A Fluent Interface in C#...

public static class FluentCheesecaker
{
   public static ICheesecake SetName(this ICheesecake cake, string name)
   {
       cake.Name = name;
       return cake;
   }
   public static ICheesecake SetFlavor(this ICheesecake cake, string flavor)
   {
       cake.Flavor = flavor;
       return cake;
   }
   public static ICheesecake SetSize(this ICheesecake cake, string size)
   {
       cake.Size = size;
       return cake;
   }
}
Fluent interfaces are a nice way to set up and/or configure an object. They exist to provide a means of doing just that (configuring or setting up objects), leaving code more readable.

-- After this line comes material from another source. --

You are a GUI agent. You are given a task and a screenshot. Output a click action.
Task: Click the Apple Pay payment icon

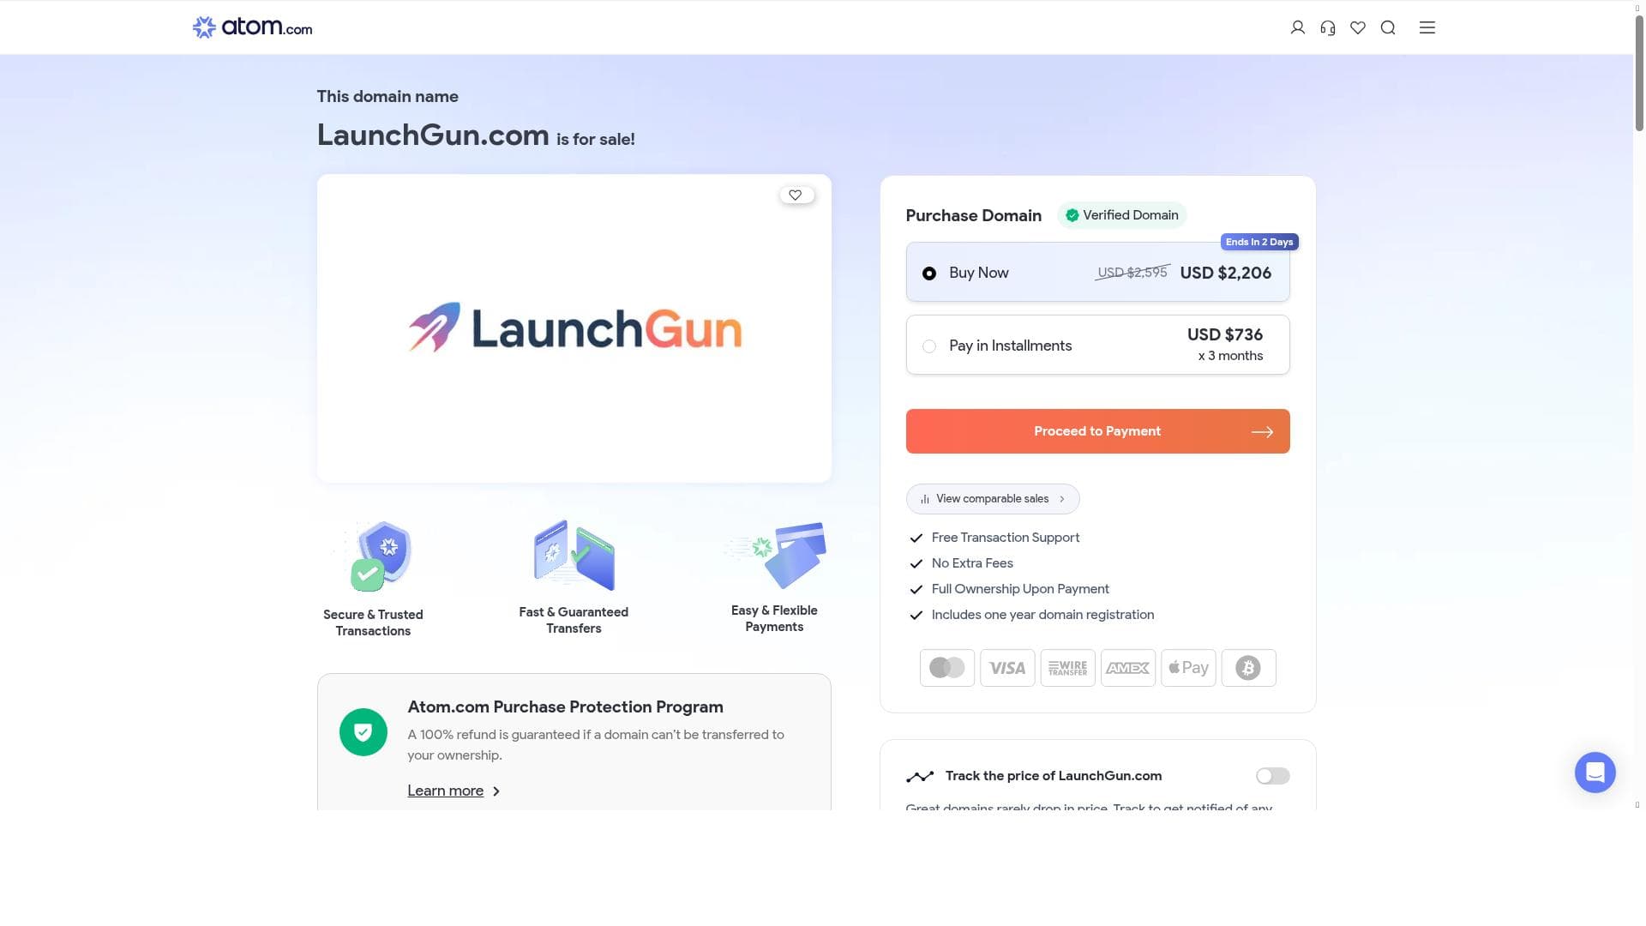tap(1187, 668)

A Fluent Interface in JavaScript...

var Cheesecake = function () {
    this.Name = '';
    this.Flavor = '';
    this.Size = '';
    return this;
}
Cheesecake.prototype.setName = function (n) {
    this.Name = n;
    return this;
}
Cheesecake.prototype.setFlavor = function (f) {
    this.Flavor = f;
    return this;
}
Cheesecake.prototype.setSize = function (s) {
    this.Size = s;
    return this;
}
Here's a fiddle demonstrating a javascript fluent interface:


As you can see, by returning the scope/execution context (the this) of the instance, the object method is chainable, returning the instance with each subsequent function call. The example uses the object's prototype to extend the object by adding the functions to its prototype, but you could do the same thing without touching the prototype.